- Kategori
- Deneme
Çamur...
Nasıl bir dünya da yaşıyor insan denilen varlık? Veya canlı…(?) Her türlü çamurun içine batmış durumda, desem de, çamur da çamurluğundan muzdarip günümüzde.
Dünya, bilmem kaç yıl önce varoluşunda (4,5 milyar yıl önceymiş varoluşu dünyanın) belirgin bazı farklı üretim tarzlarından geçmiş. İlk önce, “İlkel Komünal toplum” “Köleci toplum” “Feodal Toplum” “Kapitalist toplum” “Sosyalist toplum” ( Komünist toplum) Her toplumun, işlevi, çamuru farklı. Aslında fark, bu üretim tarzlarındaki toplum da yaşayan canlıların üzerlerine bulaşan ve de yapışan çamurun niteliğindeki ” toprak” yapısı.” Yaşama” ve “Hayata” dair mücadelenin artısı / eksisi içinde, üretim tarzlarının bulaştırdığı ve yapıştırdığı çamurdan silkinmek de.
İlkel Komünal toplumun çamuru, daha insan dokusuna uygun ve de insanca… Neden insan dokusuna uygun ve insanca? Üretim tarzı adil ve ortak ve de para denilen meta yok daha. İnsan denilen varlığın çamuru doğal. Doğa da yaşayan özneler, doğanın içinden kendileri… Varsıllıkları kendileri tabii ki… Çamurda kendilerinden ; sade, saf, yalın çıkarsız ve de rantsız. Ne zamana kadar? Üretim tarzın, paraya bir metaya teslim olana kadar. -Yeni üretim tarzları gelinceye kadar.- Klasik bir söz vardır hani; “ Delikli demir bulundu mertlik bozuldu” Aslında, bozulan, çamurun içinde – doğanın bir parçası olan insanın, doğanın bir parçası olduğu bilincinden uzaklaşması- doğallığın ötesi bir çamura batışı, insanın.

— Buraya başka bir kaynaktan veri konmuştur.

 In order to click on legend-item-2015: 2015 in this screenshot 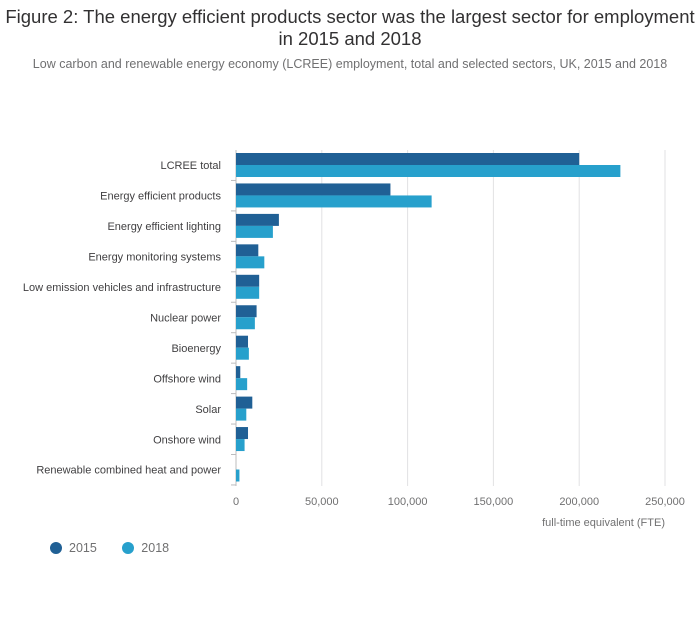, I will do `click(74, 548)`.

Gökyüzünden, yağan yağmurla buluşan yeryüzündeki toprakta başkalaşım kaçınılmaz olur. Toprak, çamurlaşır. Suyla buluşur, çünkü toprak. O eski toprak, artık o eski topraktan öte, çamurdur artık. Yalnız, çamur da olsa özü topraktır. Çamur, bir gün, yepyeni bir gün de doğacak güneşin aydınlığında kuruyup, eski haline de kavuşması kaçınılmazdır. Çamur da olsa özünden bir şey kaybetmemesidir, toprağın.
Eğer, her türlü, adaletsizliğin / hukuksuzluğun, ötekileştirilmişliğin, savaş çığırtkanlığın / savaş yanlıların doruk yaptığı, üretim tarzının çamuru, bulaştırıldı mı, doğaya? Doğanın, doğallığı da yok olacağı gibi, nefeslenme uğraşı içindeki insan veya canlı da, bulaşan ve yapışan çamurun esiri olmaya mahkum edilir ki! “Hayat” denilen yaşamın, çamurunu yok edecek tek bir şey kalır, o da : Yağan yağmurun damlası içindeki maviliği görmekten geçer.